Come on lady...its an amazing 12 string acoustic with a 3 piece back? Have you no soul? I agree with Matt you need to fight for your hobby just a little bit. It's good for your soul and you can't put a price on that, also you can't let the woman win every battle. Stand your ground man you can compromise but don't fold!


----------



## millenium_03 (Oct 11, 2007)

congrat Ship.... very nice WASHBURN 12-string guitar... I really like the backside wood. You know How much I like playing 12 strings guitars. You are pretty lucky...

Just say to your lady that your French canadian buddy send it to you because I have too much of them at home and have to give away some guitars... !!


----------



## Ship of fools (Nov 17, 2007)

You know guys I have to admit for all oif my bitching here she has been very understanding for the 30 years we have been together and has never really complained about my guitar collection and sometimes it was worse then it is now and she wants to retire sooner then later so she can enjoy some things together with me. I can honestly say that how many wifes have told others that their husband is their best friend in the world and really mean it and not just say it.
She never complained all of those late nights on the road or the lack of money coming in when there wasn't any place to play and she was always in my corner so its time for me to make some sacrafices for her now, it was only a few years ago that I had a very large herd and as I started to slow down it got thinner so now that I don't do any recording it time for it to thin out some more and I also have to realize what is a want and what is a need to make music with .
But I will say its great to see so many supporters and Yan I can't use that excuse my FC buddy I told her that you are building an extension on the house and yes its a sweet Beckmen Washburn and from what I can see maybe the very first one done looks like itsw say 01 but I need to do a bit of work on her but it is very sweet. Thanks you guys for the support and Rock on.Ship


----------



## Mike MacLeod (Nov 27, 2006)

Workshop Announcement: *You cannot have too many guitars, mandolins, motorcycles or sportscars*.
Presenter: * My wife*
Description: *A 3 Day Indoctrination Workshop*
Price: $1000.00 per person (You can pay for your wife's participation)

Everybody Wins!!


----------



## allthumbs56 (Jul 24, 2006)

Grab the brown book (in the 2nd picture) and hold it out to your wife and say "Honey, this the bible for which I live my life by.
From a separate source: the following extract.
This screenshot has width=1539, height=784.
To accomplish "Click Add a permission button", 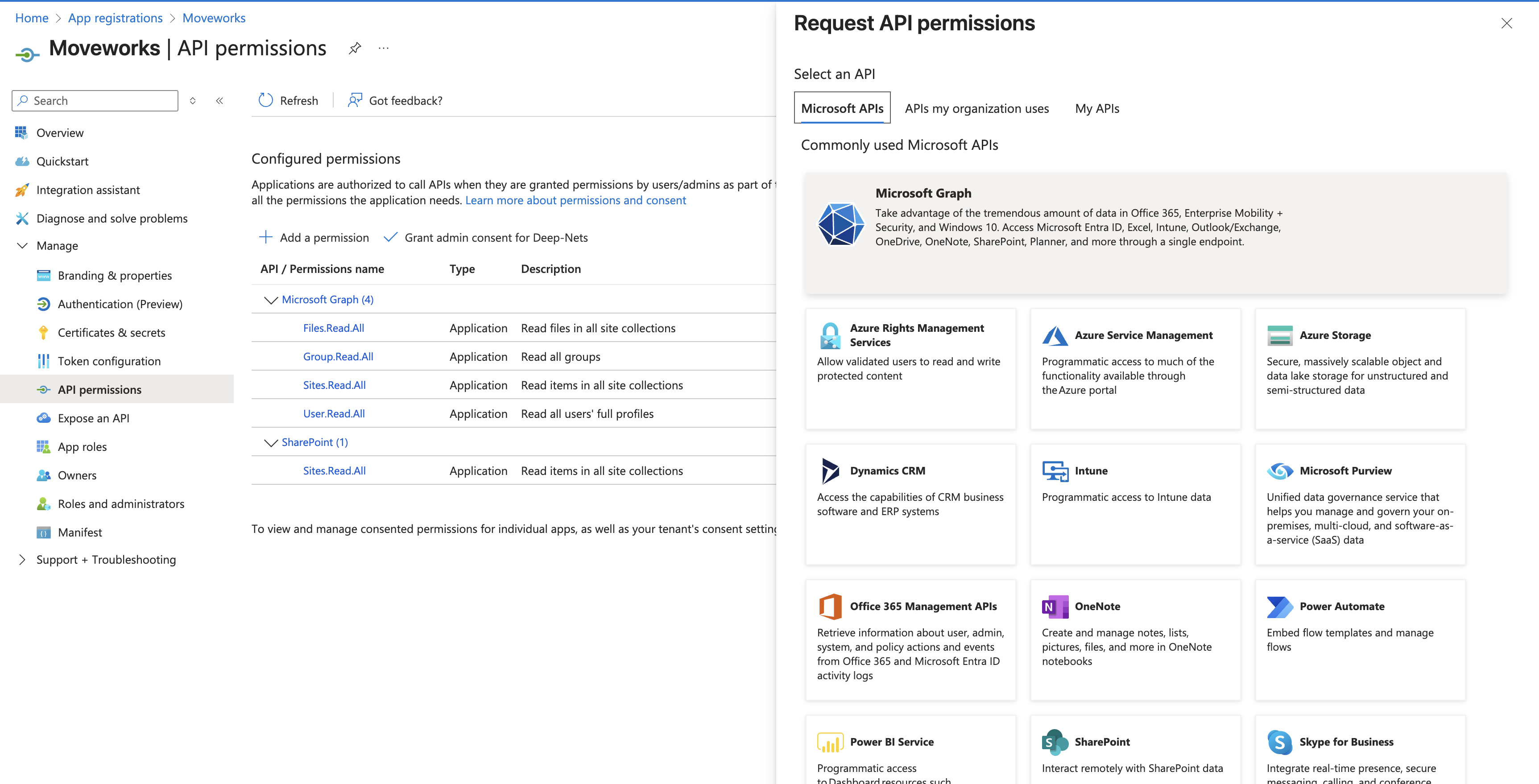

What else would you have expected of me?" ............... oh, and don't forget to use the puppydog eyes ...................... very important, that.


----------



## Ship of fools (Nov 17, 2007)

Well it wasn't as bad as I thought it would be, for the first time in my life I am down to 7 guitars in the house ( okay not the first time, when I started to play I only had one, but say in the last 25 years + or so ) sold some, consigned some and gave some away and all of a sudden my closets are empty and my attic has no more guitars cases to climb over and my wife is still asking where I hid them, she never believed that I would part with so many of them, what truely amamzes me is how much I got for some of them. I couldn't sell some of them for nothing almsot on craigs list and some other places, go figure.
Well now it just comes down to making these ones work for me and not doing any more work for anybody but myself, retirement here I come again. 
I would like to thank all of you who contributed to my addiction and helping me through this tough time, I am okay now that I am wearing my guitar patch, just another 11 weeks and I should be okay, but I did see a very nice Tak 12er at Long and Mcquade, and Rufus the other day had this beautiful Yamaha, and some really nice Larrivee's that had some slight blemish's that you could see for the life of me...........................aughrub my patch.Ship


----------



## greco (Jul 15, 2007)

Ship of fools said:


> ........I would like to thank all of you who contributed to my addiction and helping me through this tough time, I am okay now that *I am wearing my guitar patch*, just another 11 weeks and I should be okay, but I did see a very nice Tak 12er at Long and Mcquade, and Rufus the other day had this beautiful Yamaha, and some really nice Larrivee's that had some slight blemish's that you could see for the life of me...........................aughrub my patch.Ship


Thanks for my laugh for the morning.

Congrats on being able to sell so much gear.....enjoy your next new guitar (sorry, I scouldn't resist)


Cheers

Dave


----------



## Steadfastly (Nov 14, 2008)

Ship: Have you seen the new Godin Kingpins? They are one beautiful guitar. Oh, and the Montreal is even nicer but different. One each of those would keep you under 10. And if you kept them at my house, your wife wouldn't even notice!


----------